**Request:** Copy the lines below verbatim, from the line with "Task: Expand the Home breadcrumb chevron" up to and including the line with "pos(363,203)". Leave the pictures out of your answer.

[Dataset rows]
■ ■ ■ ■

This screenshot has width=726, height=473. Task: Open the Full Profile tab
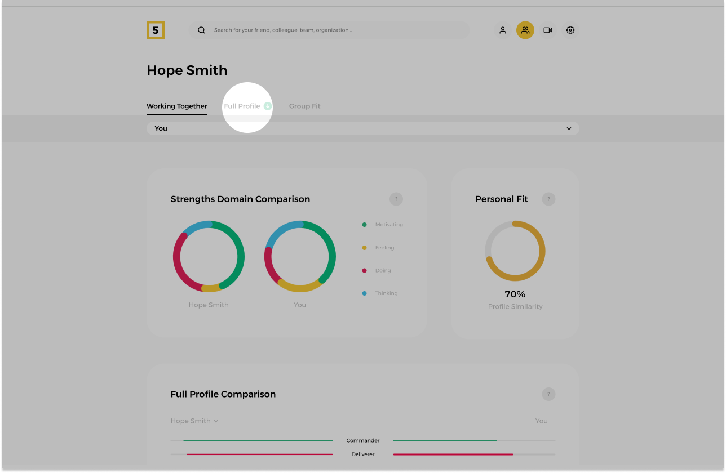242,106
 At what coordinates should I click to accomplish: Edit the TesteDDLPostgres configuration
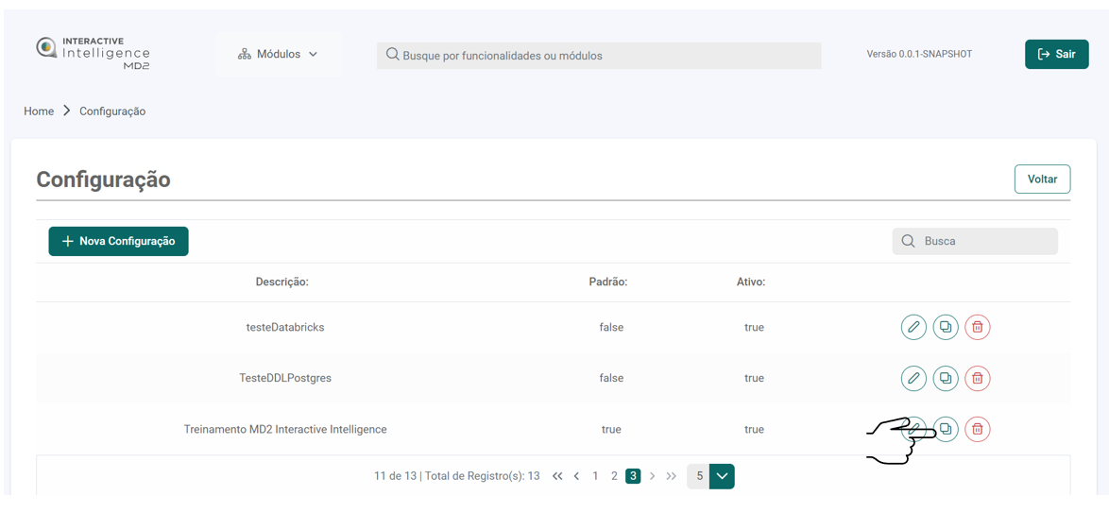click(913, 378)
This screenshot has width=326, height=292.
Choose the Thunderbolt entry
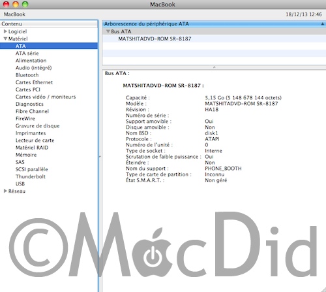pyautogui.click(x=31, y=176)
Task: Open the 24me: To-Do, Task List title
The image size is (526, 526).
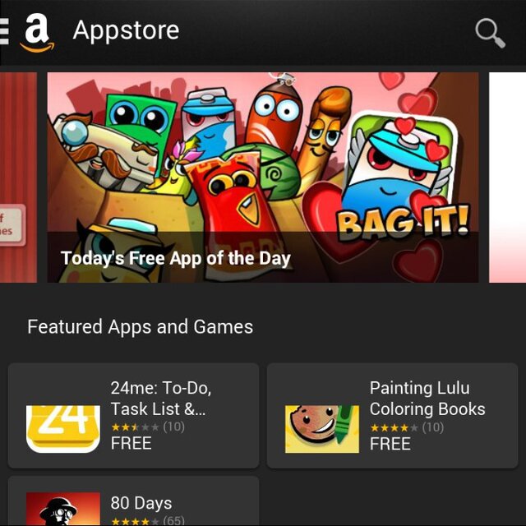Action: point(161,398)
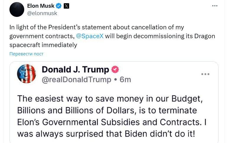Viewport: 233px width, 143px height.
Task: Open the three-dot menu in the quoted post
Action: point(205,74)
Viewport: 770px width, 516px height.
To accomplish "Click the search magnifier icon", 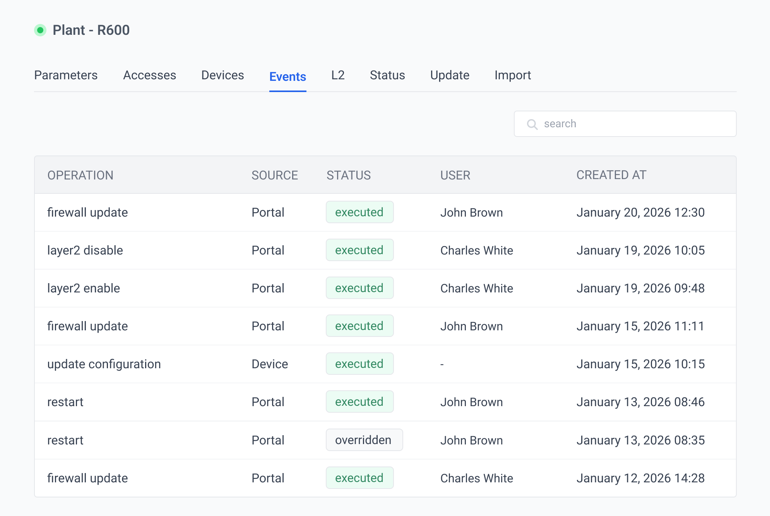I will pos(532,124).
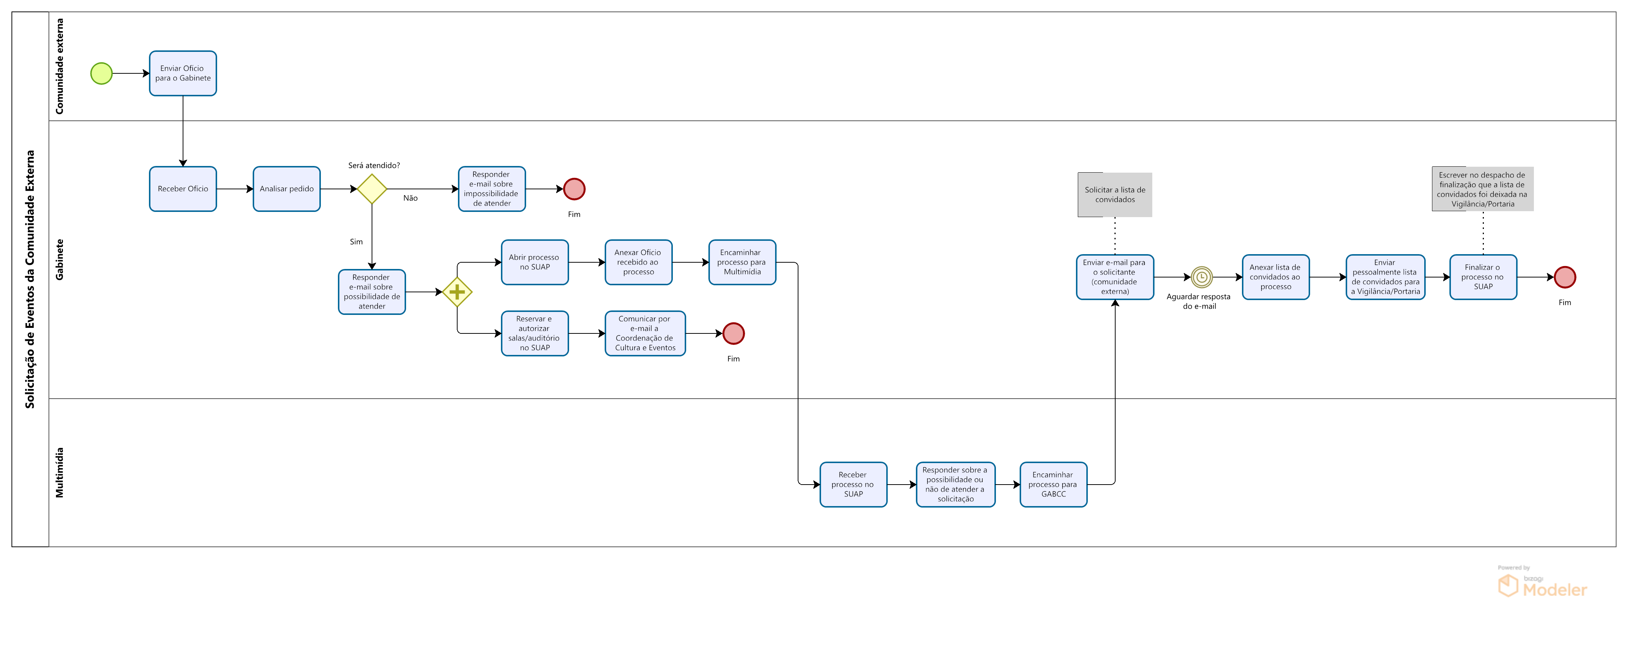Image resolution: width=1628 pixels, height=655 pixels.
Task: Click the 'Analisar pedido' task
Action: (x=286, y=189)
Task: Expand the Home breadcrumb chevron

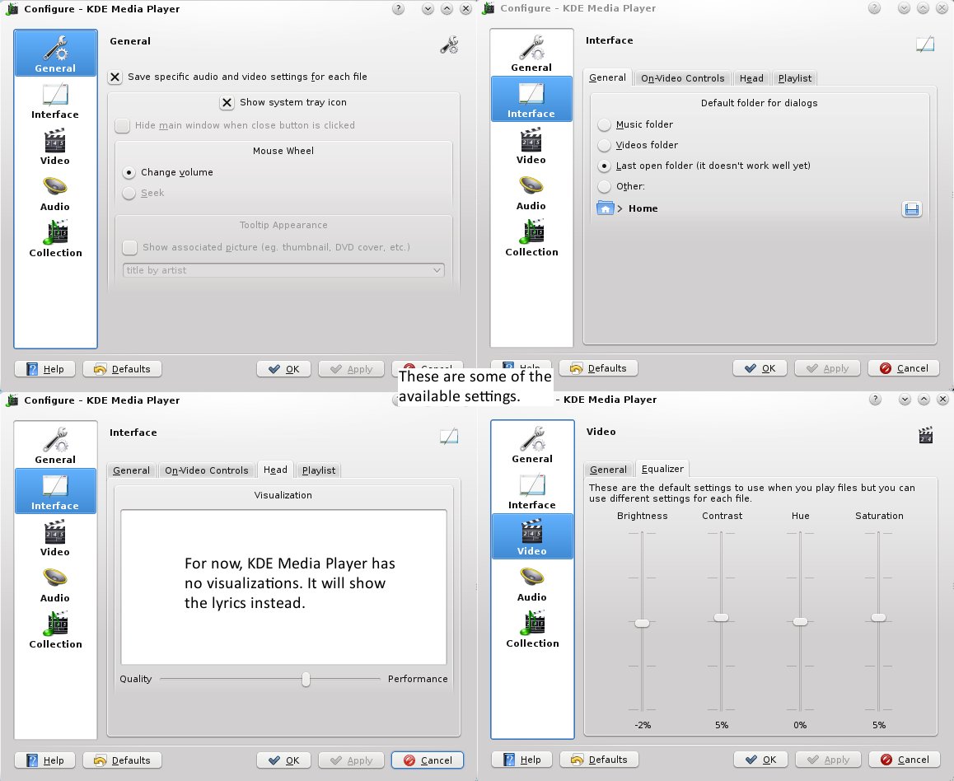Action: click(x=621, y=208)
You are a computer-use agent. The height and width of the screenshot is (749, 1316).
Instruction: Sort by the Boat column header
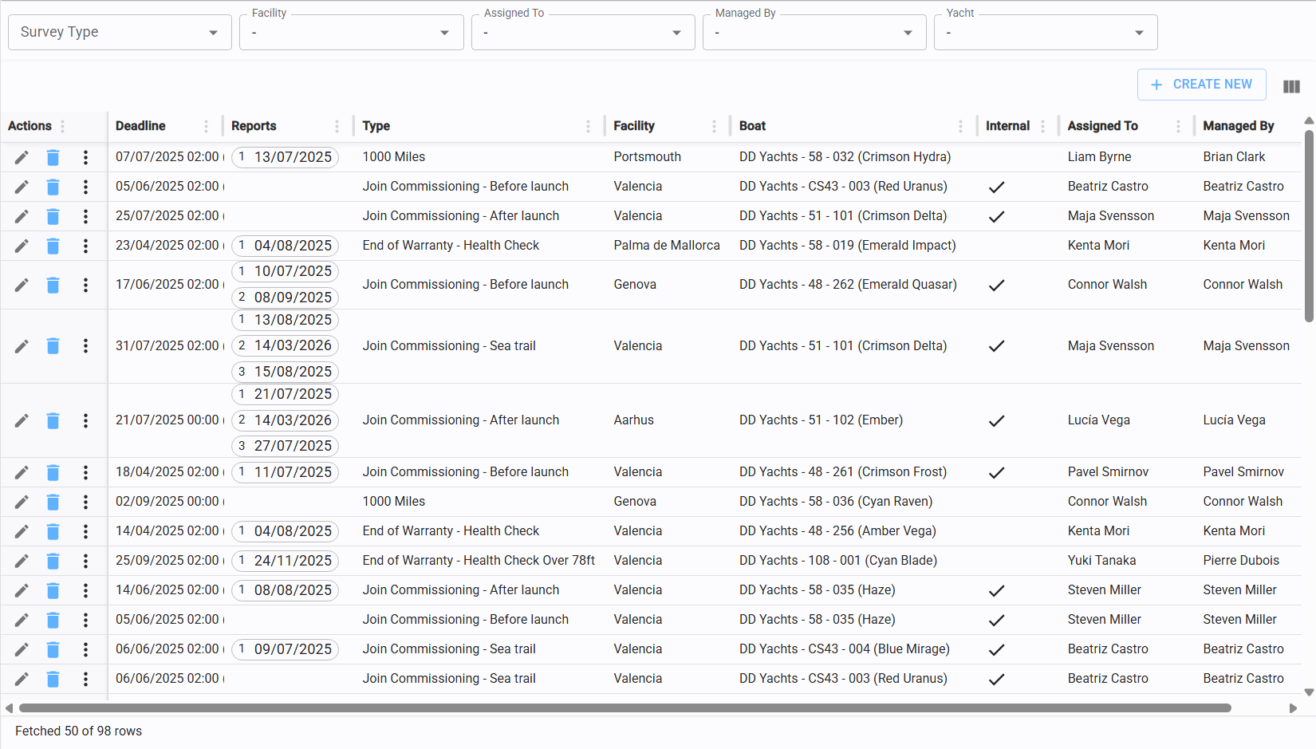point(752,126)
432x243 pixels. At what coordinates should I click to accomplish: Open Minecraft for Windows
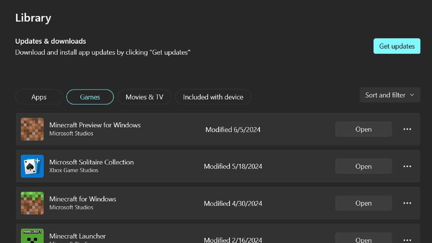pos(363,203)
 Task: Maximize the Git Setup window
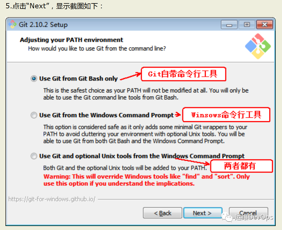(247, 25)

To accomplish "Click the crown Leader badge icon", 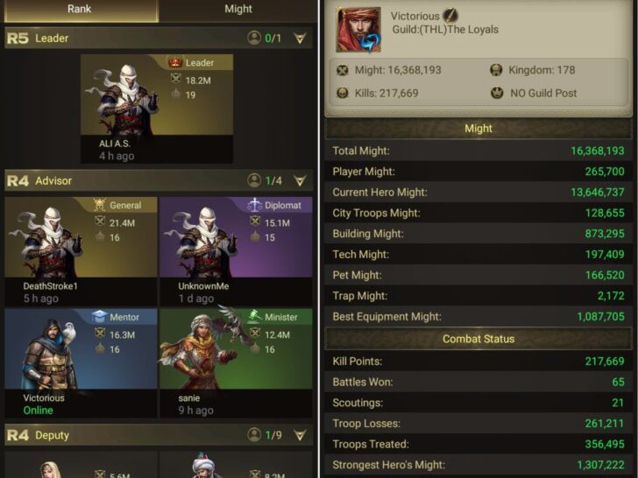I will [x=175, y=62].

■ ■ ■ ■

**Final result:**
Task: Expand the Home breadcrumb chevron

Action: click(x=621, y=208)
You are a computer-use agent. The height and width of the screenshot is (749, 1316).
Instruction: Sort by the Boat column header
point(752,126)
432x243 pixels. At what coordinates should I click to accomplish: Open Minecraft for Windows
pos(363,203)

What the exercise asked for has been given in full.